For those who may grumble about GDPR and why it matters in Europe in particular, Kelly says you only have to cast your mind back to the rise of Nazi Germany in the 1930s to realise what can go wrong if the wrong people have the right information.
“The core of it goes back to 1930s Germany, which had near flawless records about what ethnicity people had, their religion, so that when the Nazi regime took hold they could target people, sadly, very, very effectively because they knew who they were, where they were and that core underpins all of these practices,” Kelly said.
Privacy in the age of cloud
I put it to Kelly that many businesses these days are dependent on cloud systems that don’t reside on their premises. Many simply pay a subscription fee to giants like Google, Microsoft or Salesforce. They trust their data is safe but ultimately it sits in a data centre somewhere in the world.

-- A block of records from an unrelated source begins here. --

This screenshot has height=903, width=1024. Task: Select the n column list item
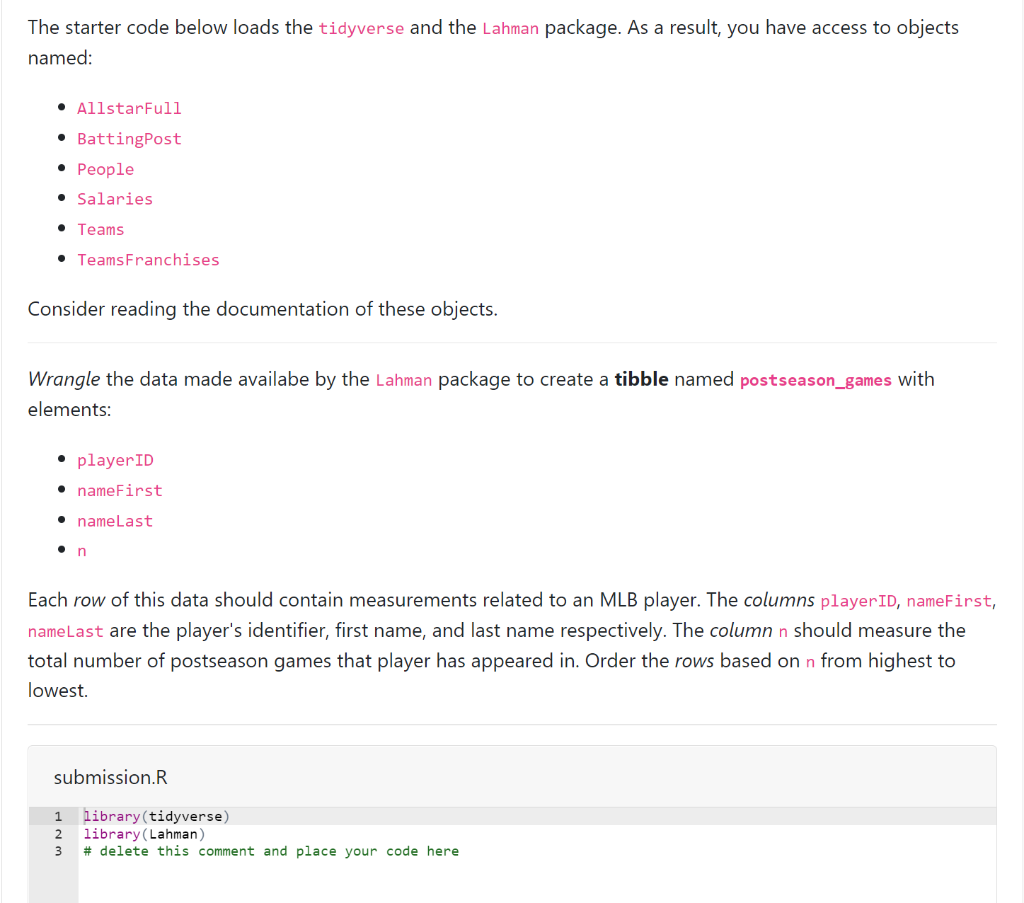pyautogui.click(x=81, y=550)
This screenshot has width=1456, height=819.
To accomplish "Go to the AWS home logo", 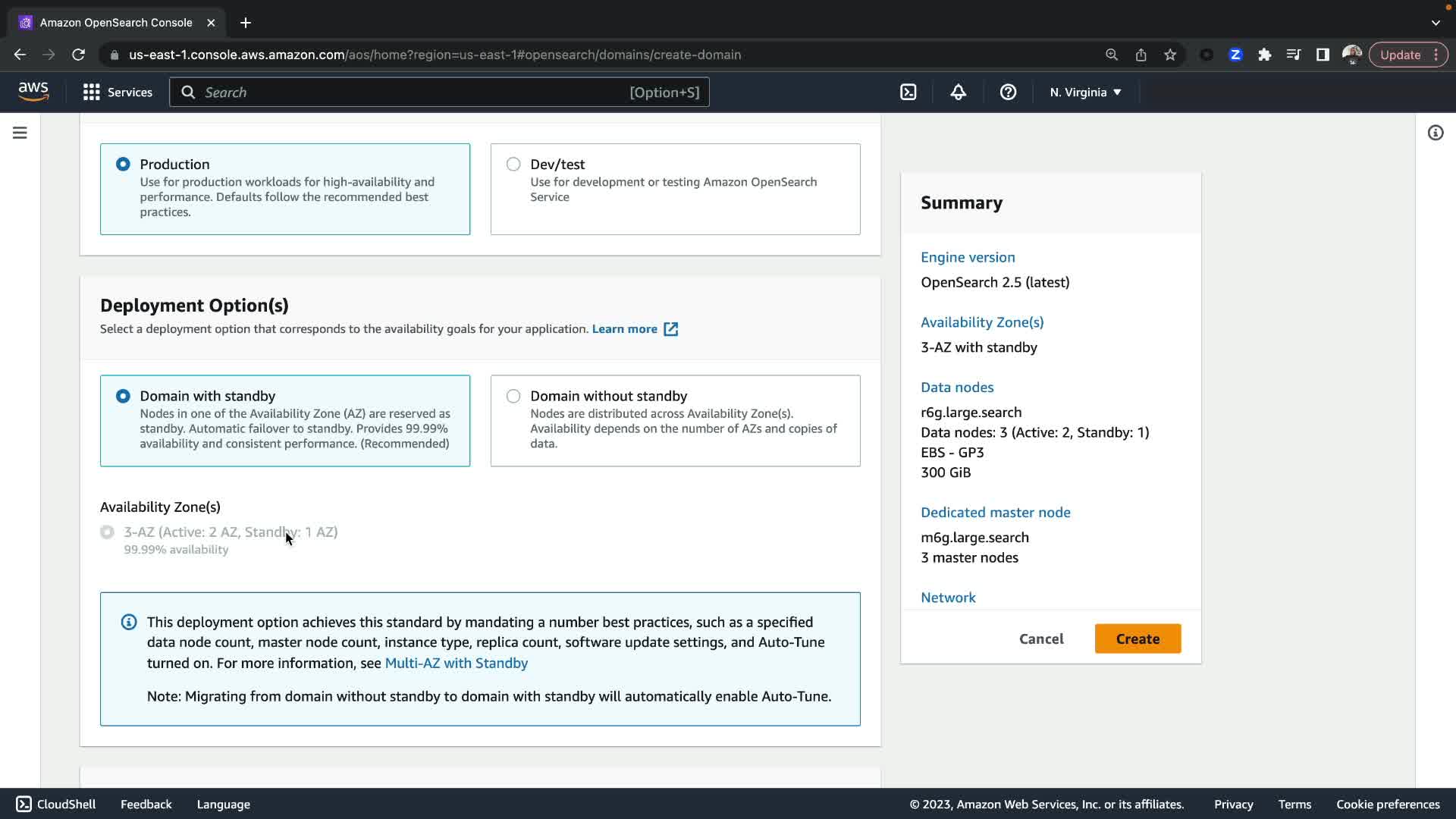I will point(33,92).
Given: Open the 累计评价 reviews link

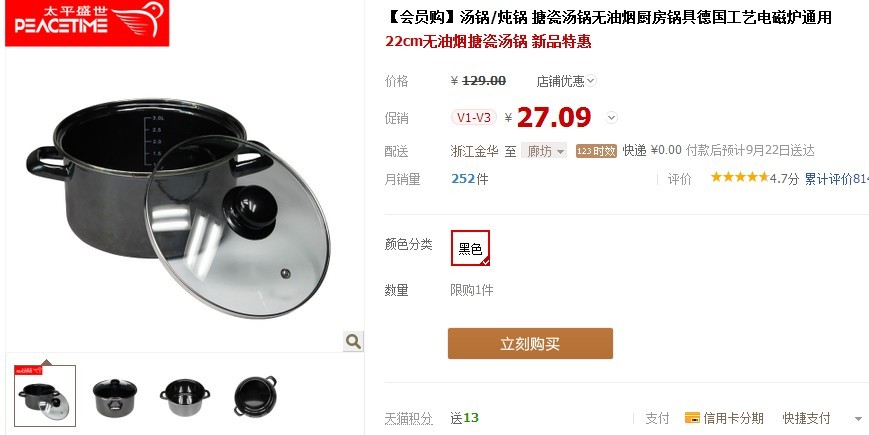Looking at the screenshot, I should (x=836, y=178).
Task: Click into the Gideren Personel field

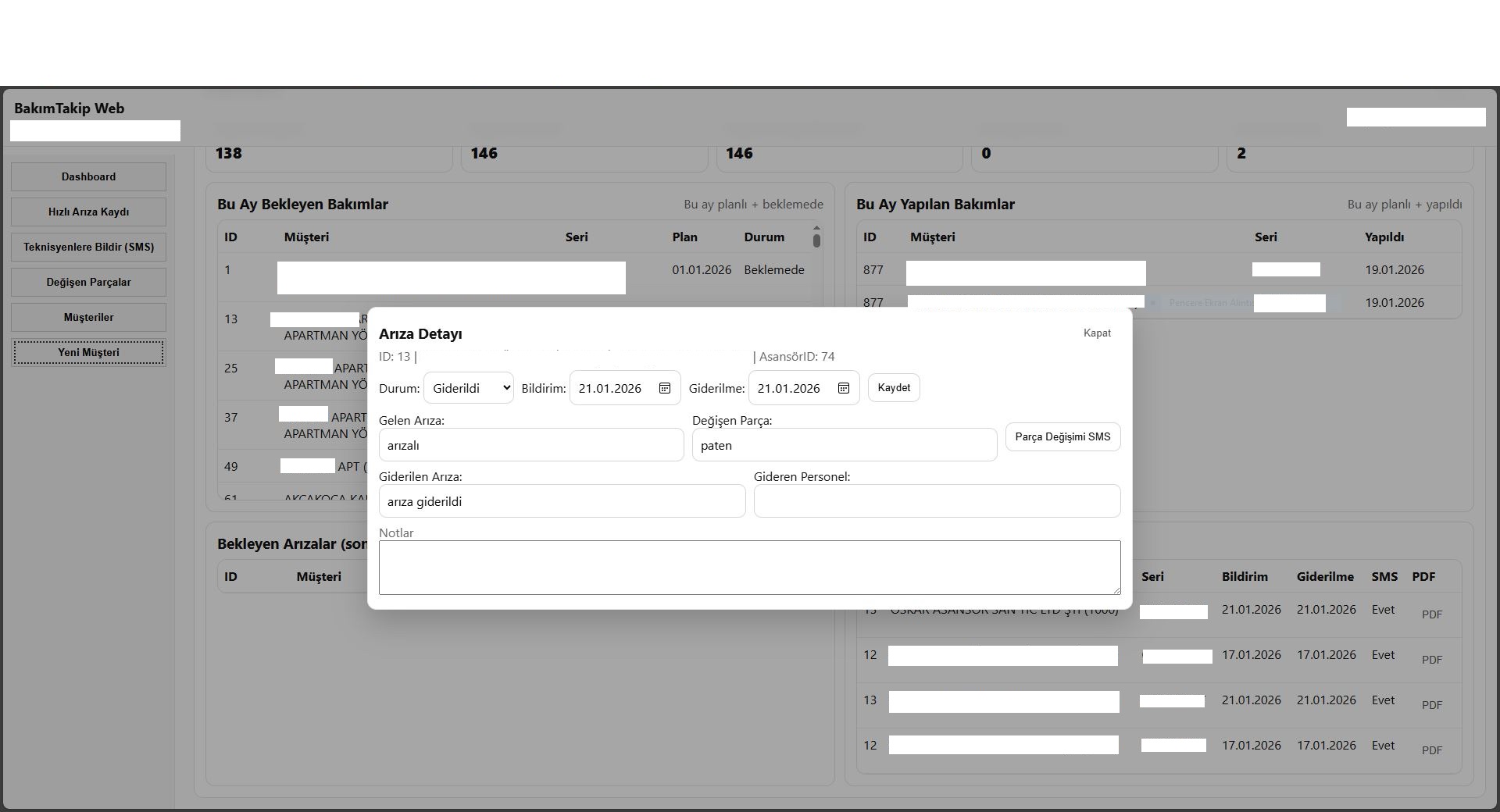Action: point(936,501)
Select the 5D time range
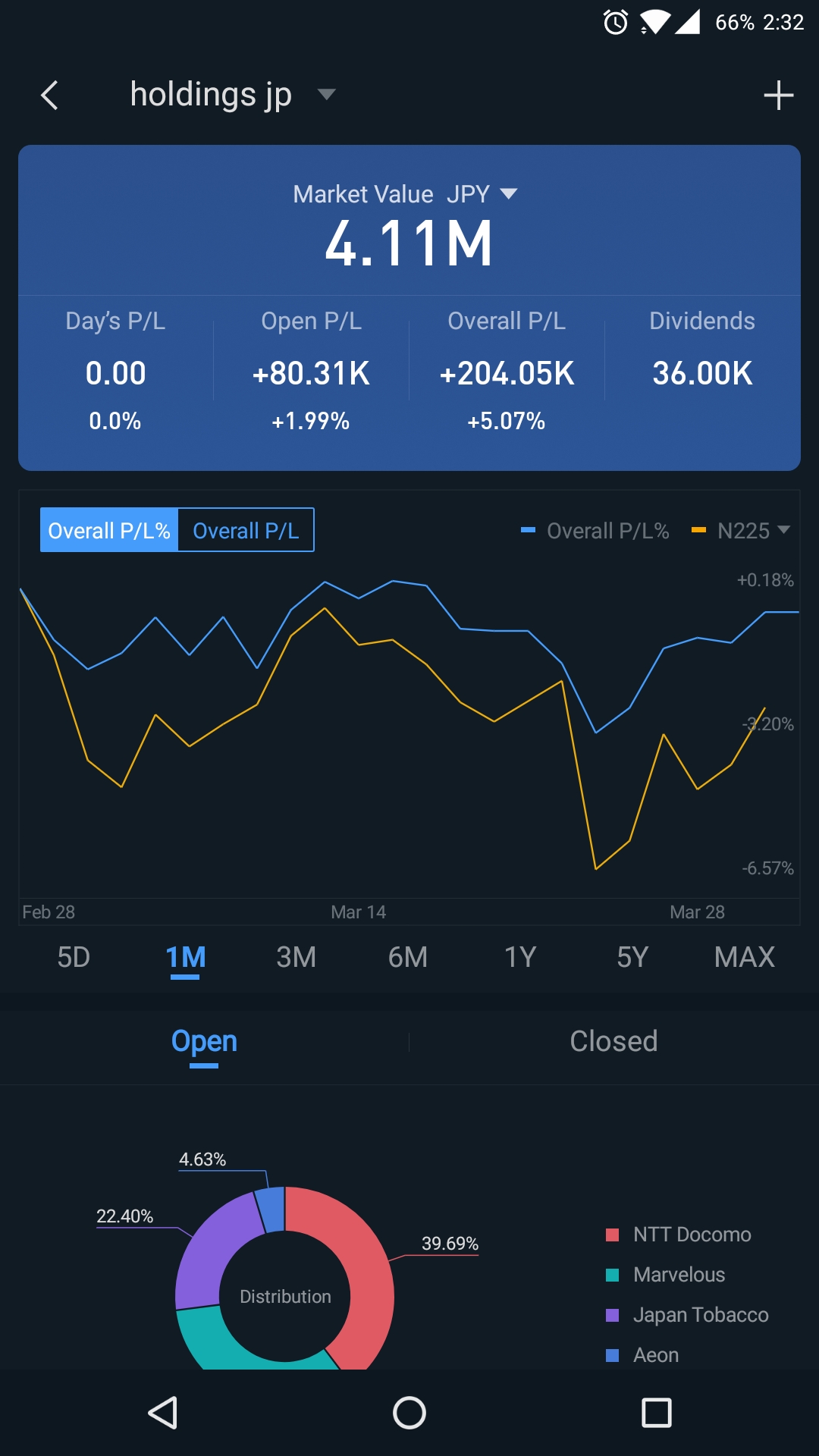 (x=74, y=957)
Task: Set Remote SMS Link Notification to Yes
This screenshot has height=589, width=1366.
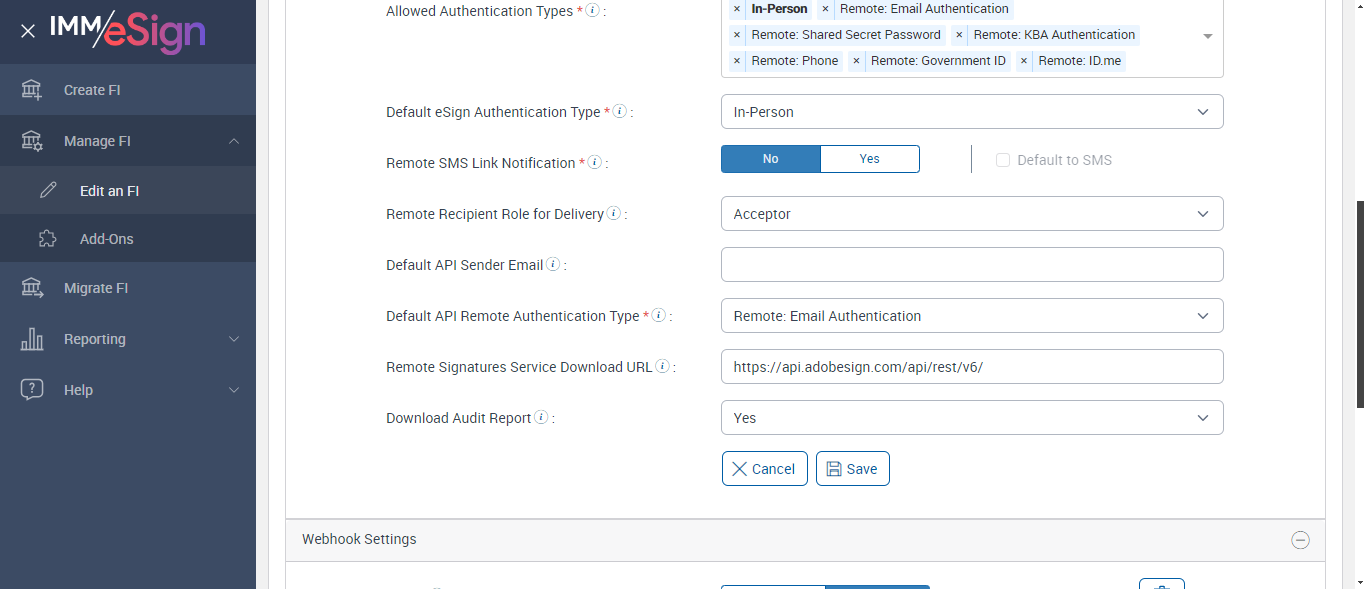Action: 870,159
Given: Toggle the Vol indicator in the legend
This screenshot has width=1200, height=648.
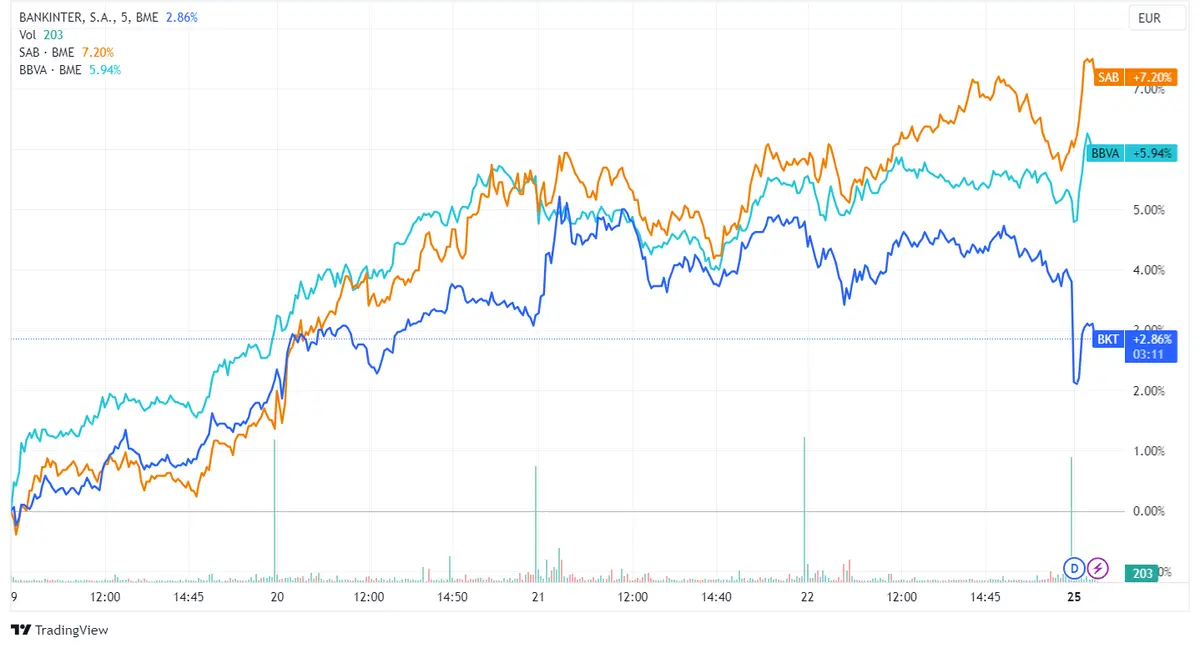Looking at the screenshot, I should point(25,33).
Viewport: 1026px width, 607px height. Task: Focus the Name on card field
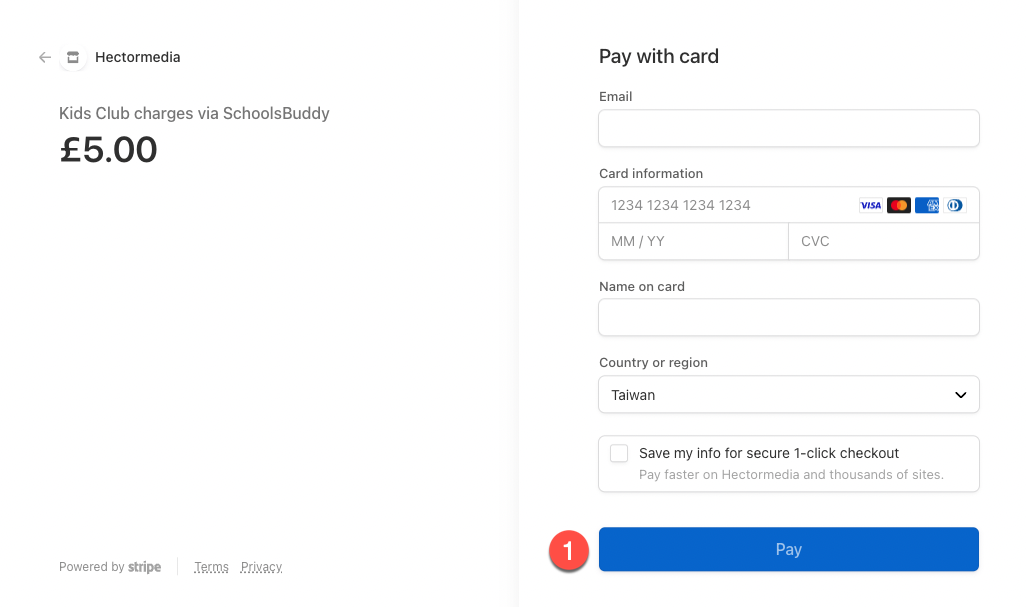[788, 317]
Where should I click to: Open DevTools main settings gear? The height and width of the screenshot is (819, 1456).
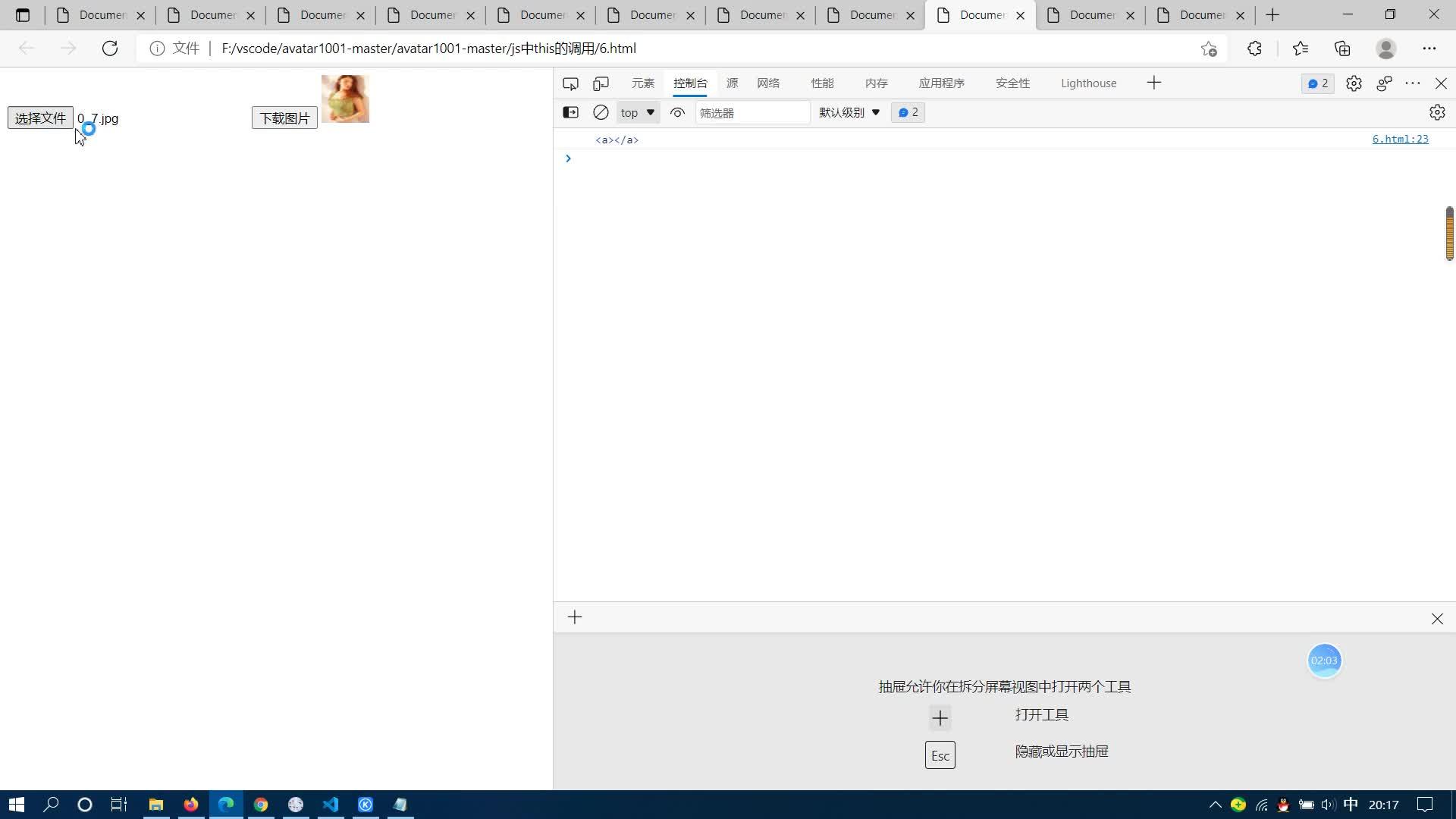(x=1354, y=83)
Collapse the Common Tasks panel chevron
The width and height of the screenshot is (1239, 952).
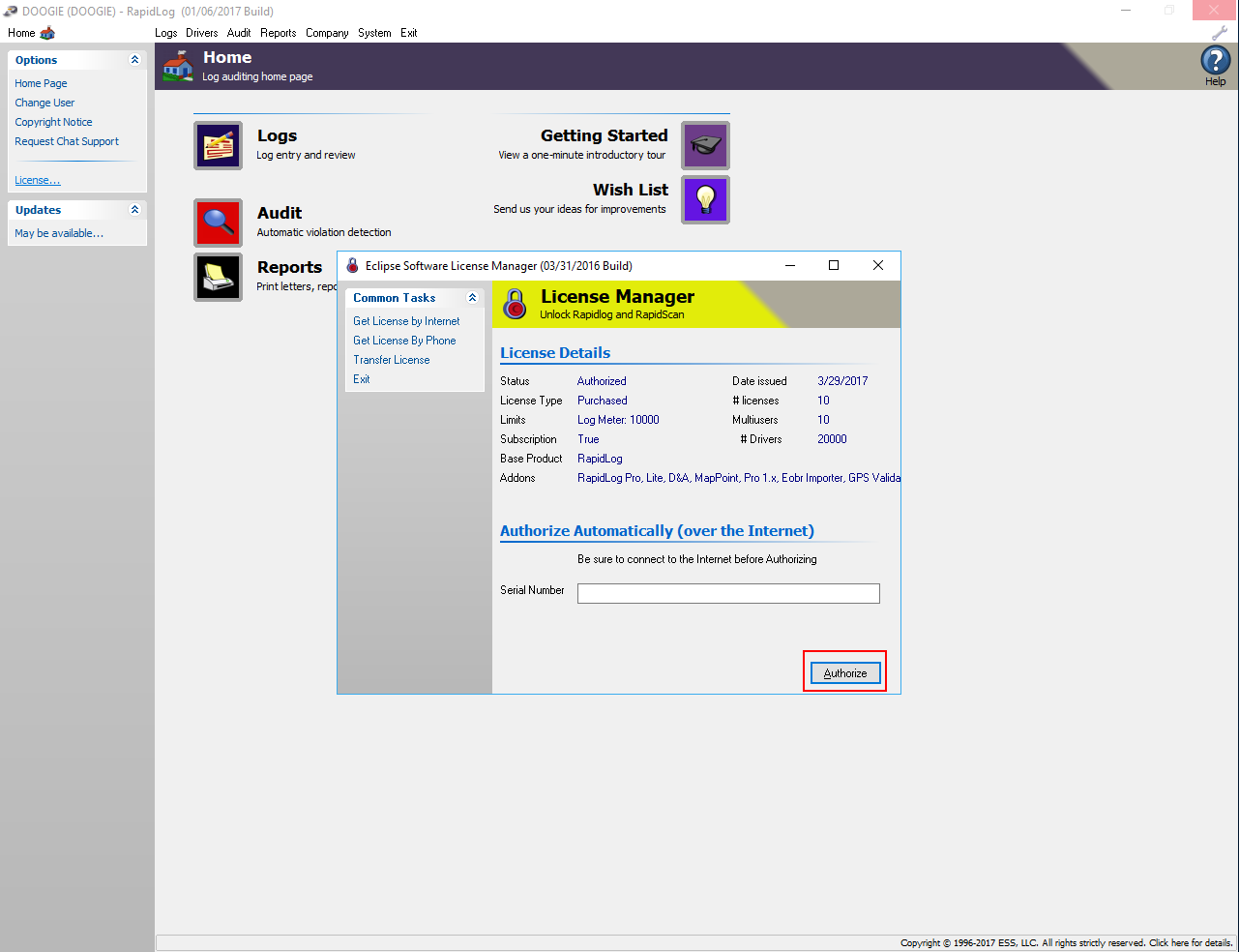pyautogui.click(x=473, y=297)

For Kelly, that’s no excuse for not knowing where the data is. Firms she says, still need to do their due diligence and have data protection officers who can answer if a regulator comes knocking.
“It could be down to the nature of the data. So, if you are a medical information company and you’re doing clinical research, there’s a higher standard that you have to apply.”
We’ve had GDPR now for six years and as well as businesses having to comply, these same businesses are also dealing with a spiralling level of cyberattacks, ransomware and data breaches. As the HSE cyberattack demonstrated in recent years, it is, quintessentially, a perfect storm for privacy. I ask Kelly can you be liable if a hacker breaches your systems because a colleague fell for a phishing attack?
“As the famous lawyers say, it depends. Yes, in principle you can be liable. And you can be liable even if you provide relevant training.”
She pointed out that you can put in place every precaution and still the hackers might get in.
An added pressure for businesses is to ensure they notify their respective data authority within a stringent time frame. “This can be a difficult process, especially in the bigger companies, because to make any kind of notification to a regulator is a very serious thing. Being accurate and fast is very difficult.”
The full picture
Kelly said that what attracted her to the role of founding partner at Browne Jacobson is its end-to-end capabilities for serving clients who range from local entrepreneurs to some of the biggest FDI investors on Irish soil.
“I was really keen to join a practice that had what my co-founder Ciarán Markey and I call an end-to-end service where you are looking at the documents, but you’re also looking at what happens if this goes wrong? Who’s liable? Which courts are going to jurisdiction over the losses that may be calculated in this? Are there third parties who can contribute towards the loss? Are there third parties who can help me if I have to go to the regulator and say ‘oops, we’ve had a data breach.’
“So I was very keen to have this integrated end-to-end contentious and non-contentious blended together team. I’d seen it before in the past where I’ve worked on a team like that. And I was eager to get back to it. I have a lot of American clients; they work that way. They look at the issue and expect to have a litigator on the call. Whereas in Ireland, traditionally, in the biggest law firms we divided ourselves along the lines of contentious and non-contentious. Whereas clients don’t care about that. They want the issue dealt with in the end.”